The Tailscale Rollout
At VersaBank, their Tailscale rollout began in 2019, approximately a year before the COVID-19 pandemic took hold in Canada. When Canadian businesses needed to change the way they worked in order to protect their employees and do their part to prevent the spread of COVID, VersaBank was able to send all their employees home to work, with substantially less disruption than if Eduardo and Wooi had not chosen to proactively modernize the bank’s VPN solution with Tailscale.
Today, most VersaBank employees are working from home, and they connect to Tailscale to access files and services on VersaBank’s network, just like they did when most VersaBank employees worked in the office.

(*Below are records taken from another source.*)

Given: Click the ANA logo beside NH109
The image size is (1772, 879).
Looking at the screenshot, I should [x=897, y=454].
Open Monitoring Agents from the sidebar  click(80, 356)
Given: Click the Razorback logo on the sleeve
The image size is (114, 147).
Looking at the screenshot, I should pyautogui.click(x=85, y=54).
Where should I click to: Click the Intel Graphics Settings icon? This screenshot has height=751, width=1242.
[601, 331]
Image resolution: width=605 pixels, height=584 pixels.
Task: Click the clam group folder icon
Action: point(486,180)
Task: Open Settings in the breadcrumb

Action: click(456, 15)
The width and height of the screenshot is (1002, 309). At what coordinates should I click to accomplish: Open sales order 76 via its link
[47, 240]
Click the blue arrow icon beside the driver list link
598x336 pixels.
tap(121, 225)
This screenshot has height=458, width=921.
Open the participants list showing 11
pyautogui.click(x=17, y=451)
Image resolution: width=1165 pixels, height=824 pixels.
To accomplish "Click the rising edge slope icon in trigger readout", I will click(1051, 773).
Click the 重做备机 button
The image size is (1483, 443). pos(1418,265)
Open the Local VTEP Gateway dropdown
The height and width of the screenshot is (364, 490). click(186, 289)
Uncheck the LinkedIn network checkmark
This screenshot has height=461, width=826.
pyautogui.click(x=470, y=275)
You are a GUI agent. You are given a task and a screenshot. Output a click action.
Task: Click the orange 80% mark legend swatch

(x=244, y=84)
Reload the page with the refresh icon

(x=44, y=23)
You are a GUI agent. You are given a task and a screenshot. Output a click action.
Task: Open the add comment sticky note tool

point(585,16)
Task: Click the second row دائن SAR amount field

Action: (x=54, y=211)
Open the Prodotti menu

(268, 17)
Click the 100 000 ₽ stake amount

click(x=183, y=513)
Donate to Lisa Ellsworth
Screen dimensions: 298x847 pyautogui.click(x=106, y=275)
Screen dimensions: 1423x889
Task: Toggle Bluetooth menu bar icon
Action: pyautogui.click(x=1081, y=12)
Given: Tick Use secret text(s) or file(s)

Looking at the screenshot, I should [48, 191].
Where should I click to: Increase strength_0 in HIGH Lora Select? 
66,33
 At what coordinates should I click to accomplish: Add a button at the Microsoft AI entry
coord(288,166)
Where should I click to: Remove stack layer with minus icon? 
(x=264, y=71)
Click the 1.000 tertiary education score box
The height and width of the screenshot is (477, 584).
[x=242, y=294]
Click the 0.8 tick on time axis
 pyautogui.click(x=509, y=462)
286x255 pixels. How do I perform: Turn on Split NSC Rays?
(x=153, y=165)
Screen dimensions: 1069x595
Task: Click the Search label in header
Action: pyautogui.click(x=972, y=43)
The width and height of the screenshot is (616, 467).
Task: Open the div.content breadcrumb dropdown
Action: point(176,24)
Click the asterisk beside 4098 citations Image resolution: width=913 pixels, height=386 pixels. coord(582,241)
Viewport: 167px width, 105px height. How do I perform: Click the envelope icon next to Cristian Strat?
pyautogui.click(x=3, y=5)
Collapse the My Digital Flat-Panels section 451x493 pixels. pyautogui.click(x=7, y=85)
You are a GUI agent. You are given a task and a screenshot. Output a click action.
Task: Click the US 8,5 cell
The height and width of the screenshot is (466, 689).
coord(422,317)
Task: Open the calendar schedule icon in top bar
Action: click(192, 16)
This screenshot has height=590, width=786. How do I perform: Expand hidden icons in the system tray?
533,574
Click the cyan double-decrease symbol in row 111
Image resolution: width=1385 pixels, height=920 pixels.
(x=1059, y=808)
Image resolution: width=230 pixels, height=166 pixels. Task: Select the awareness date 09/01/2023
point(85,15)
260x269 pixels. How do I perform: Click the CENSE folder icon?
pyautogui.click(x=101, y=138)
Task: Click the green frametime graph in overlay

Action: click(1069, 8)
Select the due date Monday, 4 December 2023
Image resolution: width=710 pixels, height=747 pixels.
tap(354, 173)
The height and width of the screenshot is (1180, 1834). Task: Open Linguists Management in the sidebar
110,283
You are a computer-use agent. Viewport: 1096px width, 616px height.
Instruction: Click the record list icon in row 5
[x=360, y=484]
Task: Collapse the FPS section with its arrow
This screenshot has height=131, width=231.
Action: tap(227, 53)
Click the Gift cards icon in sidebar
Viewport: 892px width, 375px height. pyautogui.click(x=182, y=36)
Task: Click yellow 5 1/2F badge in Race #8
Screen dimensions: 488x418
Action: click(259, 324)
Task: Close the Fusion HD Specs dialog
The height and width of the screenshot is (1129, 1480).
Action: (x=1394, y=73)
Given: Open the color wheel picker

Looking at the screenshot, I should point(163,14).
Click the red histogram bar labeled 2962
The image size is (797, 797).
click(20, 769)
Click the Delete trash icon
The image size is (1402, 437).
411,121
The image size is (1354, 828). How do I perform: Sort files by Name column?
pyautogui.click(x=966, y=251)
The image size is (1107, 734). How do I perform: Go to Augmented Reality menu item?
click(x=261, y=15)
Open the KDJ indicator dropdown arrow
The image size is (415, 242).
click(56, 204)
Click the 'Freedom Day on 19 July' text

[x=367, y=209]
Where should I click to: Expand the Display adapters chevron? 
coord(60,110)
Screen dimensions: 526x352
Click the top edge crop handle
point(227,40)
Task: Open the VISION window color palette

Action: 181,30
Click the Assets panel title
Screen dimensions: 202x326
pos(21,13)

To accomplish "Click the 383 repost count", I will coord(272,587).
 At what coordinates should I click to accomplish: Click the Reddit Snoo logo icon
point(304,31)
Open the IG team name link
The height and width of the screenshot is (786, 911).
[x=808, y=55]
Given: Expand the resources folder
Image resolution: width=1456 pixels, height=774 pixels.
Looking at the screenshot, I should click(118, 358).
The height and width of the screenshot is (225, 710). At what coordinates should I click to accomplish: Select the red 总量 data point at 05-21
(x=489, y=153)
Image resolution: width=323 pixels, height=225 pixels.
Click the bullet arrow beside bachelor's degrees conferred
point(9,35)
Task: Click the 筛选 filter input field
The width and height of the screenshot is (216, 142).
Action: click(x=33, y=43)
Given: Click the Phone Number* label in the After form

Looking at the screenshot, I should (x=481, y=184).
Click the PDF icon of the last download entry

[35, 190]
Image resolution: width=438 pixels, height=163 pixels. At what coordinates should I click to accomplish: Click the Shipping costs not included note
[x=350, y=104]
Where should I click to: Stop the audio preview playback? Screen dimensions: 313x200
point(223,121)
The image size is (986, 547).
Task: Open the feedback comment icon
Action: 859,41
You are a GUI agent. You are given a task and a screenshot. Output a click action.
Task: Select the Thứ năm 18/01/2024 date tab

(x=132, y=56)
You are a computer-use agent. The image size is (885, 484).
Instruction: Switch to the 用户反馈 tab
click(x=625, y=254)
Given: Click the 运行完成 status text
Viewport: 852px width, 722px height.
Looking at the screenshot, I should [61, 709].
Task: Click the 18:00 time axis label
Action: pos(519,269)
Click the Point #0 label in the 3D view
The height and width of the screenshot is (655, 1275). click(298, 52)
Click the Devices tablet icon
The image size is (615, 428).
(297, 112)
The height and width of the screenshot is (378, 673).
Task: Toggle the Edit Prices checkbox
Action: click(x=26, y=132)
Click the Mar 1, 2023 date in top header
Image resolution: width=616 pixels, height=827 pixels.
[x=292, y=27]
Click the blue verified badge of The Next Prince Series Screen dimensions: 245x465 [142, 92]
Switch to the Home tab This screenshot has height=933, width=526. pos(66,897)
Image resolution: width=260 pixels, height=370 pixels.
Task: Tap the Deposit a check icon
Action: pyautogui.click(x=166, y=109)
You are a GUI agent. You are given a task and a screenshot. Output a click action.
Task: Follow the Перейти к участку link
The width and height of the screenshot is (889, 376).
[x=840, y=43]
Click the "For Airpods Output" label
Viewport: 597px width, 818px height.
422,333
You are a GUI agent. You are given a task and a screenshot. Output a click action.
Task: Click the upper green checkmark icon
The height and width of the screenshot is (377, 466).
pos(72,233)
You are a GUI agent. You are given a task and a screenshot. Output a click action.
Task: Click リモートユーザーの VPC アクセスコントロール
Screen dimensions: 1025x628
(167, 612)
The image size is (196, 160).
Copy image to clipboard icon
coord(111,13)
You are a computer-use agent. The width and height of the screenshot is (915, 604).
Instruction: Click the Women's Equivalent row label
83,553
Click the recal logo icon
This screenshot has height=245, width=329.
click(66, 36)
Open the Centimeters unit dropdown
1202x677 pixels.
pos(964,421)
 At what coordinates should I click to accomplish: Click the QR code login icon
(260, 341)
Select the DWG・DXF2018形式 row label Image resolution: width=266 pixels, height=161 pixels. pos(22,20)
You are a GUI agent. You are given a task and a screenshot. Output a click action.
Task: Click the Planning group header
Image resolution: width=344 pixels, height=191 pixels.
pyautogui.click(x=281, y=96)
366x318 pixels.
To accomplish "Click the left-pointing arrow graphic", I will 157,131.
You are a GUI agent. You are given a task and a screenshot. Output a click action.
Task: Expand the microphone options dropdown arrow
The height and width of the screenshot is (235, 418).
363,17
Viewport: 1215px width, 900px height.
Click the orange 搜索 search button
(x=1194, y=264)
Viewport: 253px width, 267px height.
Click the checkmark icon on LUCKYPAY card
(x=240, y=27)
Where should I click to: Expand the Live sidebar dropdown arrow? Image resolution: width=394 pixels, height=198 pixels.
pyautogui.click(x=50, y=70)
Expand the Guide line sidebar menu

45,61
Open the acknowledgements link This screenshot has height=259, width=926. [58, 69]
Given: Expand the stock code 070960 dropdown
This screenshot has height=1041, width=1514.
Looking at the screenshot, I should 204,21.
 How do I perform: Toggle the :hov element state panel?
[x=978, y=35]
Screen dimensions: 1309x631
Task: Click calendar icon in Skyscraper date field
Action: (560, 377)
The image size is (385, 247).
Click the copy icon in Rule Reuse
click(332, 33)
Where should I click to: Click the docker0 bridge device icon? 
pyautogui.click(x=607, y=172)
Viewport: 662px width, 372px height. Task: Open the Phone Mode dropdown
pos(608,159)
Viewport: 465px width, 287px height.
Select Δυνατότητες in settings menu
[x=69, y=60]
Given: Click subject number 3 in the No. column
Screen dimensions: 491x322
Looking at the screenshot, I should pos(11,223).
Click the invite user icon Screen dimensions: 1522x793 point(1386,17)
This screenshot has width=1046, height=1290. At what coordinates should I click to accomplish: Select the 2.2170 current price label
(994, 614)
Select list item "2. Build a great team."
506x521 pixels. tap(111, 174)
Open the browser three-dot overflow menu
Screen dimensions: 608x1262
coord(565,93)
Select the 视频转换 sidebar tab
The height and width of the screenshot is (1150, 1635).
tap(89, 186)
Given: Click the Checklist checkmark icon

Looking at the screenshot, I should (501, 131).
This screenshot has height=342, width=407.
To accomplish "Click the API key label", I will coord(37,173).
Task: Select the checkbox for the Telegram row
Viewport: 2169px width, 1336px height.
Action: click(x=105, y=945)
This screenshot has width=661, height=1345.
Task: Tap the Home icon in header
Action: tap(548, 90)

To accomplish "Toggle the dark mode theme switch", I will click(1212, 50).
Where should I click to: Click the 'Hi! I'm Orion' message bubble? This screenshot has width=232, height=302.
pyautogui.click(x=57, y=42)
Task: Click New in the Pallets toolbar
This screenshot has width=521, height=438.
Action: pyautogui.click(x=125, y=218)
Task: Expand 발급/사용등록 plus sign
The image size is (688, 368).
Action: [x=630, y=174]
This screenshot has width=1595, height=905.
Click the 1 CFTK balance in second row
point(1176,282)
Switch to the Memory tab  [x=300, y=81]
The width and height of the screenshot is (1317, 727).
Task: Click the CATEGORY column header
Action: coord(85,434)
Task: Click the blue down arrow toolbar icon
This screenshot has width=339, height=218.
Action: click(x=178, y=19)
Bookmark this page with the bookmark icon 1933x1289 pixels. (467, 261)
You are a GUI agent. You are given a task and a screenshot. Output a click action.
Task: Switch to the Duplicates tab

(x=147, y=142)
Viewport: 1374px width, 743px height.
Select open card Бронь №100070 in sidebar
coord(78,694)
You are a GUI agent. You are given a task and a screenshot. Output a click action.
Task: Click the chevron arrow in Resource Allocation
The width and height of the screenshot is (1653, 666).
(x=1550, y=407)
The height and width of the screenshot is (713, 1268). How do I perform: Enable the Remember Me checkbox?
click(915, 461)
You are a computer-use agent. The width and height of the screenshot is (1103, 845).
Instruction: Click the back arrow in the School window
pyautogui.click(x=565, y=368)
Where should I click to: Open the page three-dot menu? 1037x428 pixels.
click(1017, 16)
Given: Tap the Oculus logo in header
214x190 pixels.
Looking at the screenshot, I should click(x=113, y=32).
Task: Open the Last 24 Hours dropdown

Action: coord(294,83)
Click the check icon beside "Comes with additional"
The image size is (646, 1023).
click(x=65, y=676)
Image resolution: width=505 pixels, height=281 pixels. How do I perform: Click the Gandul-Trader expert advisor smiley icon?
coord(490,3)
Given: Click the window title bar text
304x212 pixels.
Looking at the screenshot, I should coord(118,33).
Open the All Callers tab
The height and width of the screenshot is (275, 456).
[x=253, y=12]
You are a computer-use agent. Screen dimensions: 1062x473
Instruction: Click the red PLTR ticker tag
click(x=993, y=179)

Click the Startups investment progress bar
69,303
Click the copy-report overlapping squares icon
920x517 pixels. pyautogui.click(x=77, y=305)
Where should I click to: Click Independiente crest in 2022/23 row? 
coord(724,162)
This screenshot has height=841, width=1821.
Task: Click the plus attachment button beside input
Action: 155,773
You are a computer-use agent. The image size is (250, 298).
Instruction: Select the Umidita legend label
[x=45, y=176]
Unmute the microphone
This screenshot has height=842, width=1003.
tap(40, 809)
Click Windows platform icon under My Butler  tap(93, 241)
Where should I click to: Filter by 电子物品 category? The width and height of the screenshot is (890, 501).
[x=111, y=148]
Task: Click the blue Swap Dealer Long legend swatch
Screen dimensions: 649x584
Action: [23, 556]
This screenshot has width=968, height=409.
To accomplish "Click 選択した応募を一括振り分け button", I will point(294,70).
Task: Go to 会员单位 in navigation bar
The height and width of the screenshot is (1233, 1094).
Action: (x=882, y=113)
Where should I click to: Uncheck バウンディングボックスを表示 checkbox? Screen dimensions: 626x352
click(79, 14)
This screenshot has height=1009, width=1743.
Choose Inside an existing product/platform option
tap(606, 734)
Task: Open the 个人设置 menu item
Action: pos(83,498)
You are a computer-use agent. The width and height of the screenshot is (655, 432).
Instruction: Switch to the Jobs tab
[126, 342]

“VersaBank prides itself on its track record of innovation and technological leadership in the Canadian financial services industry and it is critical that our computer networking infrastructure be able to scale quickly without sacrificing security,” said David Taylor, President & CEO at VersaBank. “We were pleased to leverage our own internally-developed software with Tailscale’s VPN security to deploy a pure software solution that enables our employees to connect seamlessly and securely to all of the bank’s servers across multiple offices and cloud providers. Tailscale’s VPN has become a key part of our business continuity plan. Our entire team can now work and execute their responsibilities from remote locations, avoiding any interruption in service, which is proving to be especially valuable in managing our business through the COVID-19 pandemic.”